**Items listed in a dataset:**

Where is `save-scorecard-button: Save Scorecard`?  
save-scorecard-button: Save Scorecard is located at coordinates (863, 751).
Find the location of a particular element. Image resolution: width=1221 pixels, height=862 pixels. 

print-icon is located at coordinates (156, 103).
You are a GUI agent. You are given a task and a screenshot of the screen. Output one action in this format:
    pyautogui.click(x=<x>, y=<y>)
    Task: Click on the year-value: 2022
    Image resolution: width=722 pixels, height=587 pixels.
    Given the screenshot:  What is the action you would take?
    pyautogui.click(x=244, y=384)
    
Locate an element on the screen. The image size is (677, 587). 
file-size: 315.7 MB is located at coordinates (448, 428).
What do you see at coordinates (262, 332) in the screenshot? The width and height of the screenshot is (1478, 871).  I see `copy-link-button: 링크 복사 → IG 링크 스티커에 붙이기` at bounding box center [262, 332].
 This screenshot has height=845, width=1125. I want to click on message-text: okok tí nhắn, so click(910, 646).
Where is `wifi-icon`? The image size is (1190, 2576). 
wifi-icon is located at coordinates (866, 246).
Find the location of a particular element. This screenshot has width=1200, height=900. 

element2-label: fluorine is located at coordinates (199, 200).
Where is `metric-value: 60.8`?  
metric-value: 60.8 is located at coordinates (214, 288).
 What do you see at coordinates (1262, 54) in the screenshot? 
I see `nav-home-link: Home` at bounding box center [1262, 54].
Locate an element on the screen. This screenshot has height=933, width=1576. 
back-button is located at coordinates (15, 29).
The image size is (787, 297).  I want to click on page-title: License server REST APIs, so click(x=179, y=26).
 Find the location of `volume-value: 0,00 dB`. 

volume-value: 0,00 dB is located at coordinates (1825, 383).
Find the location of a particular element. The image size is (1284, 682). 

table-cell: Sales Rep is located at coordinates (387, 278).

**What needs to be done:** Change every occurrence of "location" in the records above to "position", and keep all other text as it is.

**Reply:**
Where is `save-scorecard-button: Save Scorecard`?  
save-scorecard-button: Save Scorecard is located at coordinates (863, 751).
Find the position of a particular element. Image resolution: width=1221 pixels, height=862 pixels. 

print-icon is located at coordinates (156, 103).
You are a GUI agent. You are given a task and a screenshot of the screen. Output one action in this format:
    pyautogui.click(x=<x>, y=<y>)
    Task: Click on the year-value: 2022
    Image resolution: width=722 pixels, height=587 pixels.
    Given the screenshot:  What is the action you would take?
    pyautogui.click(x=244, y=384)
    
Locate an element on the screen. The image size is (677, 587). 
file-size: 315.7 MB is located at coordinates (448, 428).
What do you see at coordinates (262, 332) in the screenshot? The width and height of the screenshot is (1478, 871).  I see `copy-link-button: 링크 복사 → IG 링크 스티커에 붙이기` at bounding box center [262, 332].
 This screenshot has height=845, width=1125. I want to click on message-text: okok tí nhắn, so click(910, 646).
Where is `wifi-icon`? The image size is (1190, 2576). 
wifi-icon is located at coordinates (866, 246).
Find the position of a particular element. This screenshot has width=1200, height=900. 

element2-label: fluorine is located at coordinates (199, 200).
Where is `metric-value: 60.8`?  
metric-value: 60.8 is located at coordinates (214, 288).
 What do you see at coordinates (1262, 54) in the screenshot? 
I see `nav-home-link: Home` at bounding box center [1262, 54].
Locate an element on the screen. This screenshot has height=933, width=1576. 
back-button is located at coordinates (15, 29).
The image size is (787, 297).  I want to click on page-title: License server REST APIs, so click(x=179, y=26).
 Find the position of `volume-value: 0,00 dB`. 

volume-value: 0,00 dB is located at coordinates (1825, 383).
Find the position of a particular element. The image size is (1284, 682). 

table-cell: Sales Rep is located at coordinates (387, 278).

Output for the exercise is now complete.